— RECORDS TO USE —
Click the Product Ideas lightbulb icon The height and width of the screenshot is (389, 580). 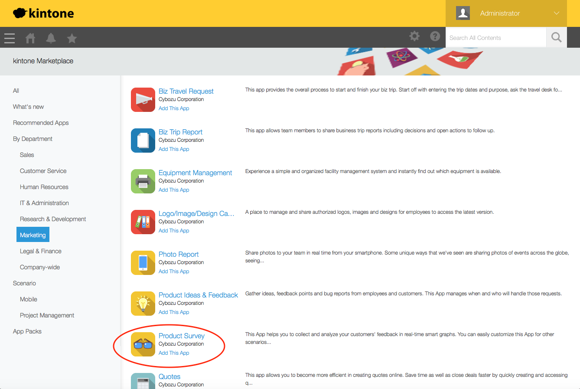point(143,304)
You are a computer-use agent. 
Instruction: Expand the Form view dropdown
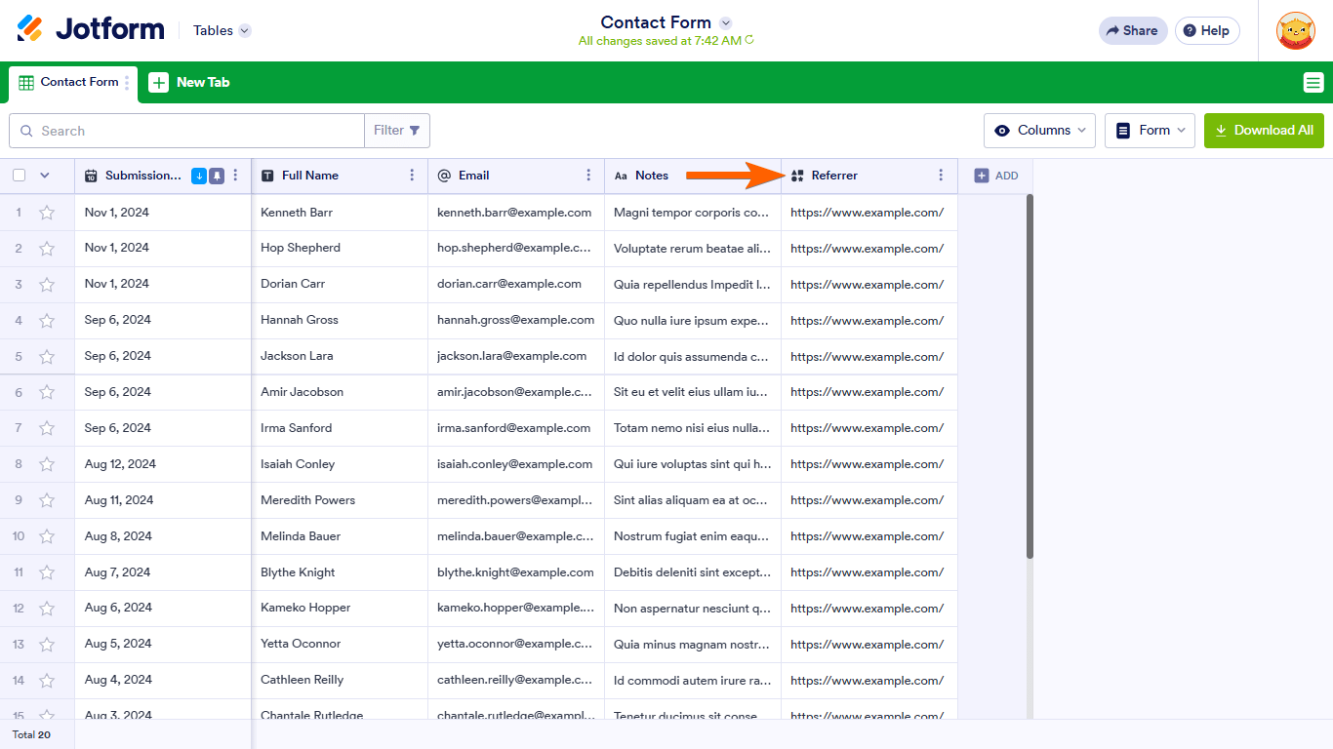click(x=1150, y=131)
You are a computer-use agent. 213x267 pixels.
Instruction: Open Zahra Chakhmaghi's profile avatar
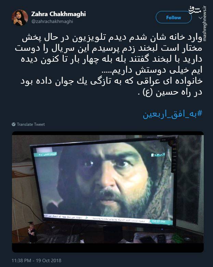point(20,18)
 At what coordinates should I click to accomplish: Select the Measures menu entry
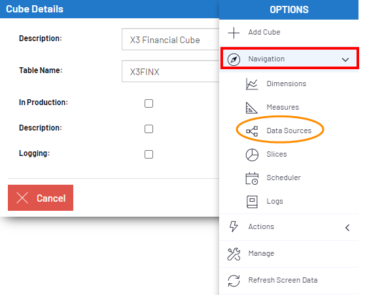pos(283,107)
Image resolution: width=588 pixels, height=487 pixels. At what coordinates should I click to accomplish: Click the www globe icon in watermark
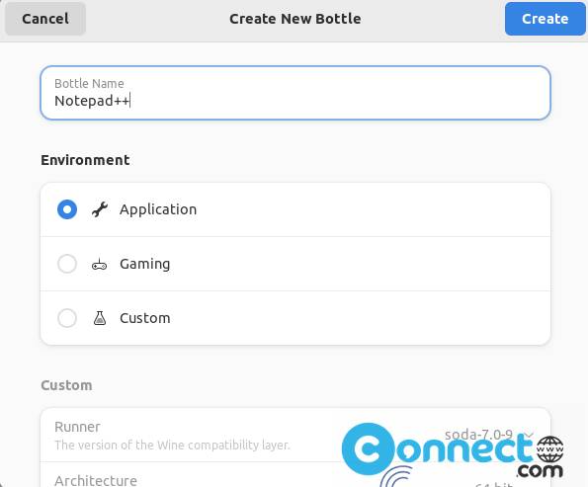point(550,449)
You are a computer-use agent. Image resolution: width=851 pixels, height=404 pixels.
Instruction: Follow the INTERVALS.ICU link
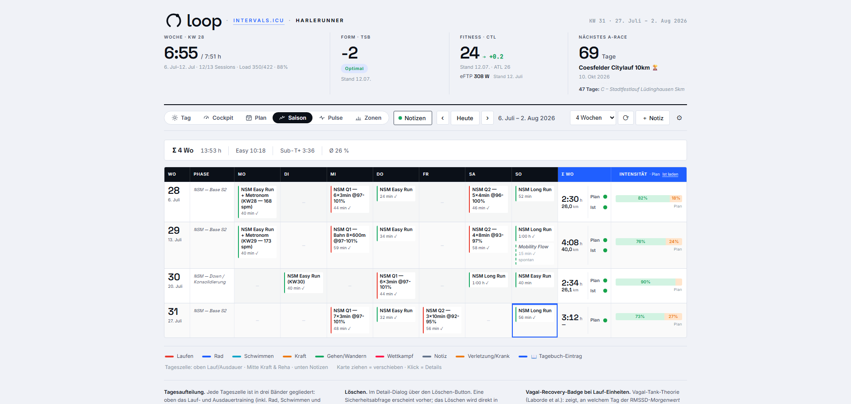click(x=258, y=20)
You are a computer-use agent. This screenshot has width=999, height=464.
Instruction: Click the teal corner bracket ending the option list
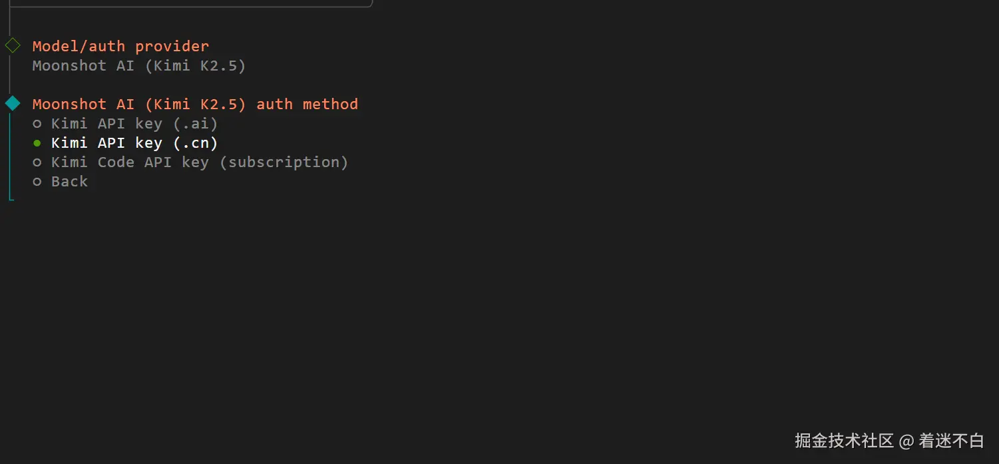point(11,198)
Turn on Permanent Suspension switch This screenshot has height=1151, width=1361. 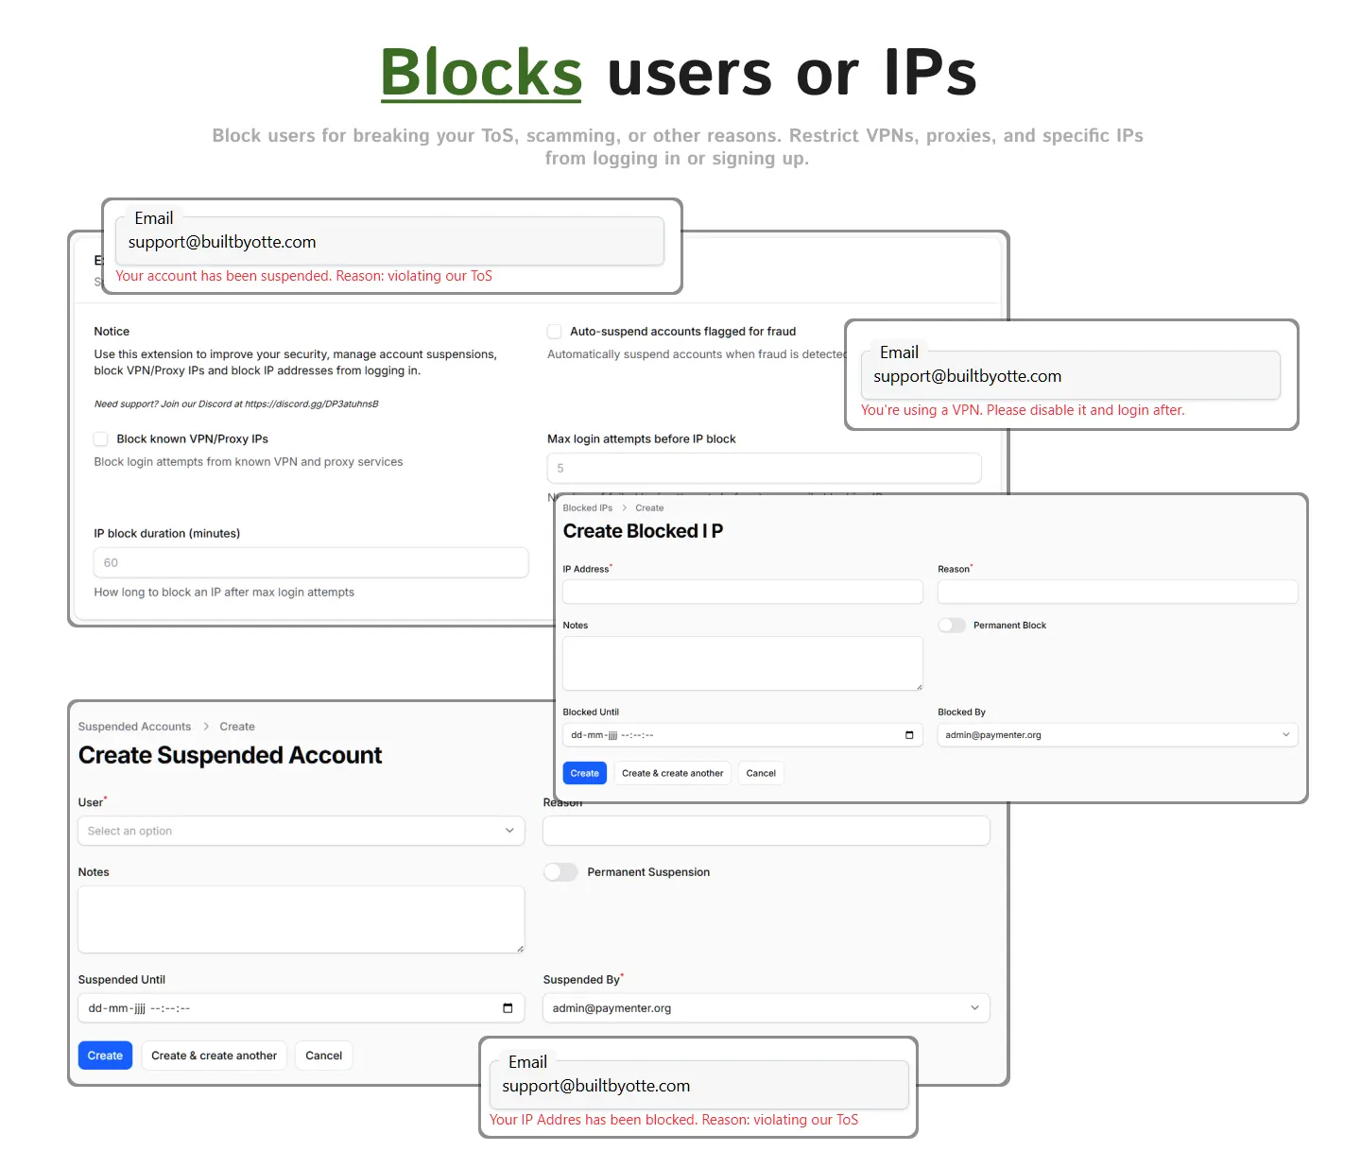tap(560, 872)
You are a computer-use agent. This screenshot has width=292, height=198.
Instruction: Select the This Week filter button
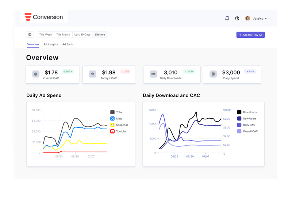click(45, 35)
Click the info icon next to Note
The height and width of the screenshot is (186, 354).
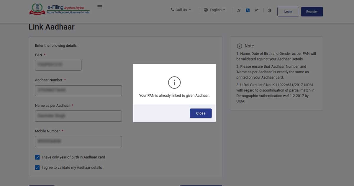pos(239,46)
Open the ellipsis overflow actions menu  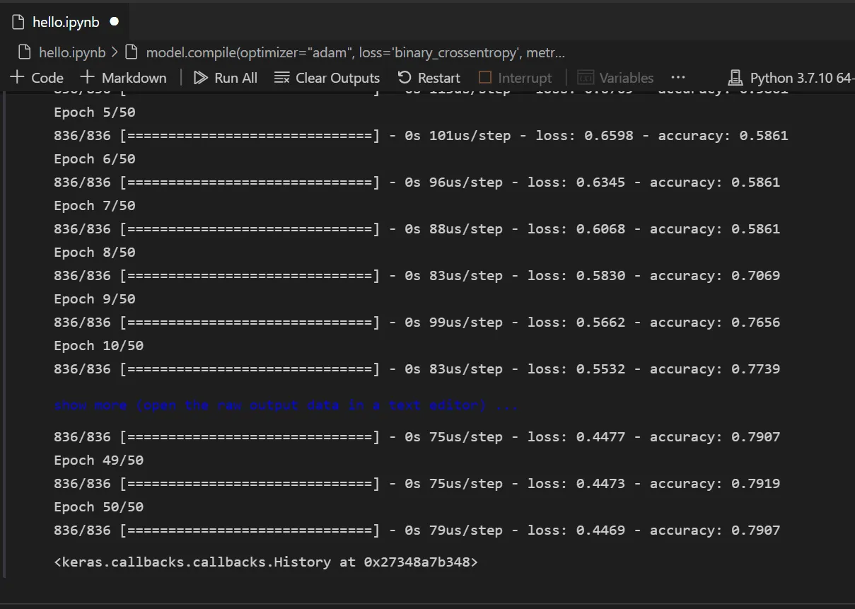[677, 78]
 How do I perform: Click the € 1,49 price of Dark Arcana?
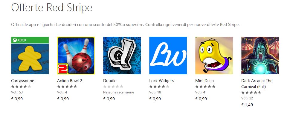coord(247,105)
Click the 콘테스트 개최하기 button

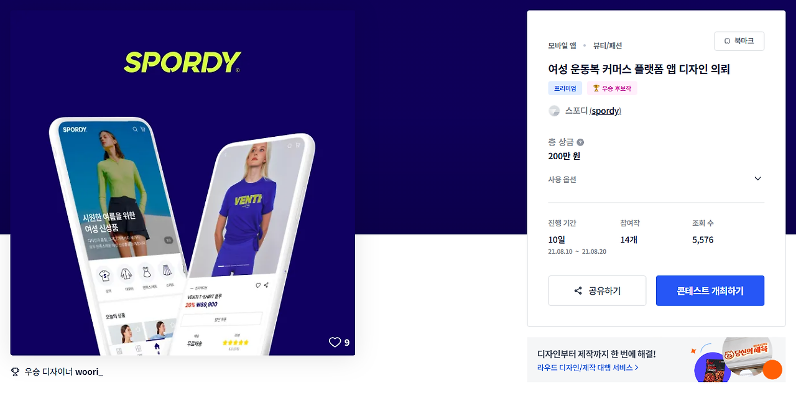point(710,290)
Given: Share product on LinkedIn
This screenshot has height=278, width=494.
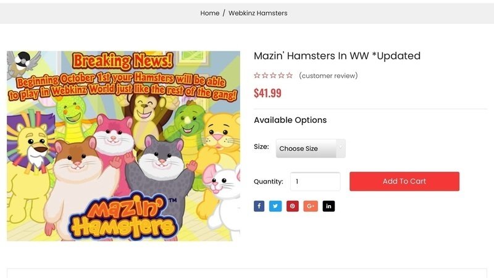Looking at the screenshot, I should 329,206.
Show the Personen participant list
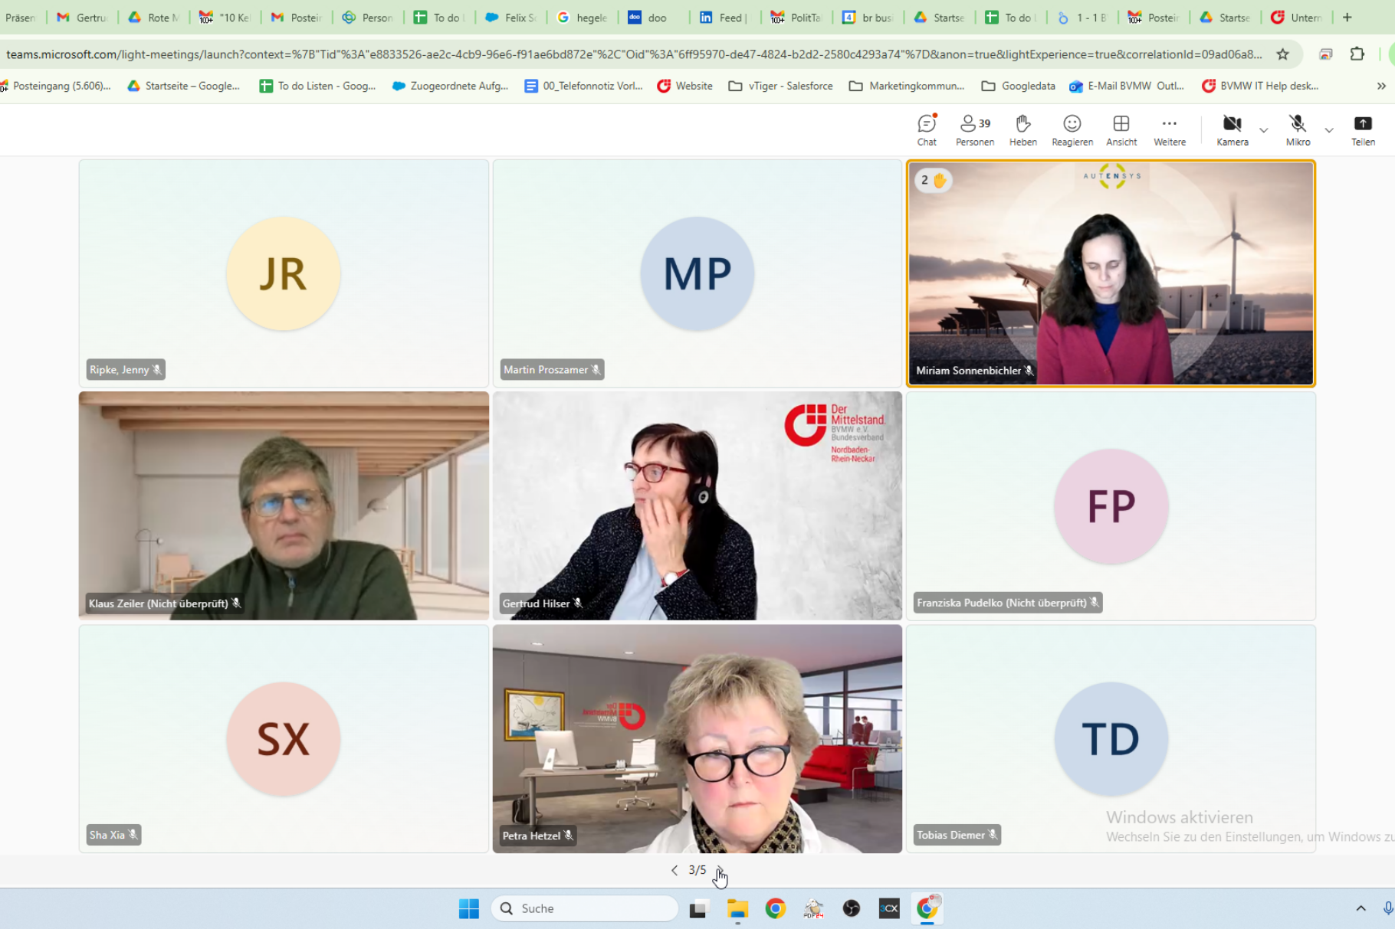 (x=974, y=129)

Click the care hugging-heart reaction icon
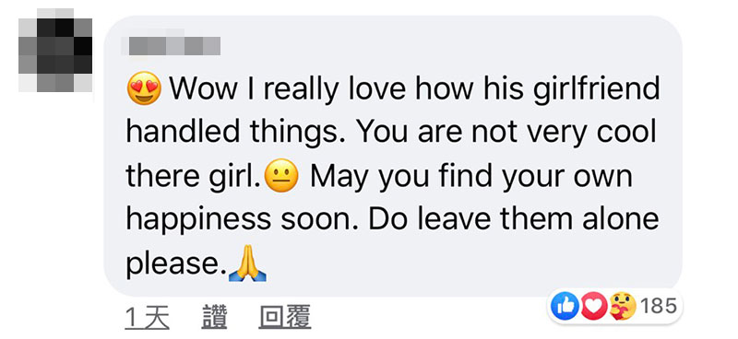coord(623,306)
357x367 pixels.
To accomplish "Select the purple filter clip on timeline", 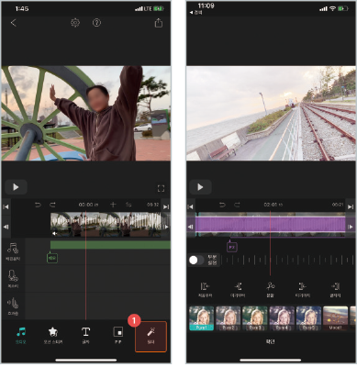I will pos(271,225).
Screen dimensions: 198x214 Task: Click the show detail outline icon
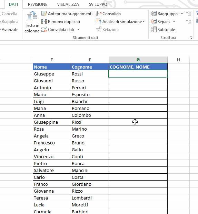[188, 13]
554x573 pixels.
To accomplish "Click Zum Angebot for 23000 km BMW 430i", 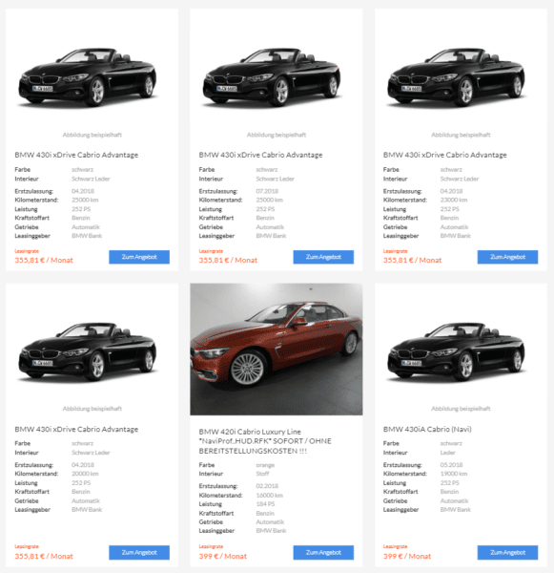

— EXERCISE DIRECTIONS —
For the string "agent", show each line of the listing where it appears.

— WRITTEN ANSWER —
You are a computer-use agent. 
You are a computer-use agent. 213x267 pixels.
You are a computer-use agent. Image resolution: width=851 pixels, height=404 pixels.
You are a computer-use agent. This screenshot has width=999, height=464.
You are a computer-use agent. This screenshot has width=292, height=198.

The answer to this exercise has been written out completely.